# Excited Peeing/Spraying



## racerdj944 (Feb 19, 2013)

We have a 6 month old male, unneutered named Redd. He is an inside dog, my wife works from home so he is walked frequently, exercised at lunch, late afternoon, and evening. In the last month he has gotten to where when someone walks in the house or comes over into the yard that he hasn't seen in the last couple of hours he will "spray pee" while he says Hi. Any help on this would be appreciated!


----------



## lincoln_vizsla (Jan 11, 2018)

My puppy Lincoln had a couple of excitement peeing incidents, which also started around the time he turned 6 months. The first thing I would say is it is important to understand if it is excitement or submission urination. From what you have described it certainly appears to be excitement urination, which is good because I have read that this is down to lack of bladder control and should stop as they get older (around 1 year of age). Submission urination, on the other hand, can sometimes require more training to stop.

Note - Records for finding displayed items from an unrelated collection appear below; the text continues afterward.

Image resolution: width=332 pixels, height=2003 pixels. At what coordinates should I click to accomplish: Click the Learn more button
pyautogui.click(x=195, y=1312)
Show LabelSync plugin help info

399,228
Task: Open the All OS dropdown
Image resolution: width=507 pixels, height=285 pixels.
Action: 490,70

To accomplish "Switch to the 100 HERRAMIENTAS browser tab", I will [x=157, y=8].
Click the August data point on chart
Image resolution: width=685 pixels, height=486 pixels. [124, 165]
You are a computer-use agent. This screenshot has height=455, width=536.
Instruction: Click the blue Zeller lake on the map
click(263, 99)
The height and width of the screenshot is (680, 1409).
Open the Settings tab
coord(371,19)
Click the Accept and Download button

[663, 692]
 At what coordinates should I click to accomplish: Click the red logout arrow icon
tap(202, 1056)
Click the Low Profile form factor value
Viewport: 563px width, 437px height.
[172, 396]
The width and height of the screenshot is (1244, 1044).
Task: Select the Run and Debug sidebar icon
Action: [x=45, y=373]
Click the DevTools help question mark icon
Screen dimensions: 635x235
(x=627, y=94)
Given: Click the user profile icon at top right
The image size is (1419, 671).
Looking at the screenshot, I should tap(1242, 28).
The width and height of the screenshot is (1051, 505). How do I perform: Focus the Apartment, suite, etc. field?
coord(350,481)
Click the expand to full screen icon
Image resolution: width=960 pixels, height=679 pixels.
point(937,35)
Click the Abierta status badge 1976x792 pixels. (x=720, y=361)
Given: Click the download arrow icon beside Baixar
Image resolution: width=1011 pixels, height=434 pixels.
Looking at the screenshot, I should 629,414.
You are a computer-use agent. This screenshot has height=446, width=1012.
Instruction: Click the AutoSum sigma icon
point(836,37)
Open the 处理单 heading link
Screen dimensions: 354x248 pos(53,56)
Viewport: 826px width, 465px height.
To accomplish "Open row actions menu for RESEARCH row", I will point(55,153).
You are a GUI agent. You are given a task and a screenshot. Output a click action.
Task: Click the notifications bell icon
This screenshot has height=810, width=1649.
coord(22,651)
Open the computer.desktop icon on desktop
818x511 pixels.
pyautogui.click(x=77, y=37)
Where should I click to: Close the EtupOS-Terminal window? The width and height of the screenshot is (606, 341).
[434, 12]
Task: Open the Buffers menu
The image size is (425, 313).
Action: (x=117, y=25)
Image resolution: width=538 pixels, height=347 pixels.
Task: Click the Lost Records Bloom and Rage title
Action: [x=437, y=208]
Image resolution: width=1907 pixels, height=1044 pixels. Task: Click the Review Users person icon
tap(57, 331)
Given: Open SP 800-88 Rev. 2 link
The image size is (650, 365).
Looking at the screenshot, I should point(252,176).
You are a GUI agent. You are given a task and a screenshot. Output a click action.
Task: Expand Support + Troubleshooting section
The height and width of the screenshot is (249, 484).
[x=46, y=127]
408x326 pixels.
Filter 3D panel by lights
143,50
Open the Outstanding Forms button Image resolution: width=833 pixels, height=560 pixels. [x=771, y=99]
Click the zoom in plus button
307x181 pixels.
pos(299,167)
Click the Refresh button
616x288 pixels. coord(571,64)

In terms of how to deal with the excitement urination one suggestion I have heard is to make sure that all greetings take place outside so that if Redd does have an accident at least it will be outside. I've also read that it is the excitement of the greeting that overloads their systems and causes them to have an accident, and when I say the excitement of the greeting I mean how excited people are when greeting them. One suggestion I have seen is for the humans to not greet the puppy until the puppy has had a chance to become calm. If they are jumping around excitedly the human should not respond. Supposedly this helps prevent accidents by helping the puppy to not become overwhelmed by the excitement of the situation. I noticed when it happened to Lincoln he literally seemed frozen in the peeing position as if he couldn't stop no matter what. He is 8 months old now and knock on wood he hasn't had any issues recently. I think it also helps to stay calm when it happens and try not to draw attention to it. I really don't think they can help it.

Best of luck with Redd. I'm sure it will all resolve soon. He is a gorgeous puppy!!


----------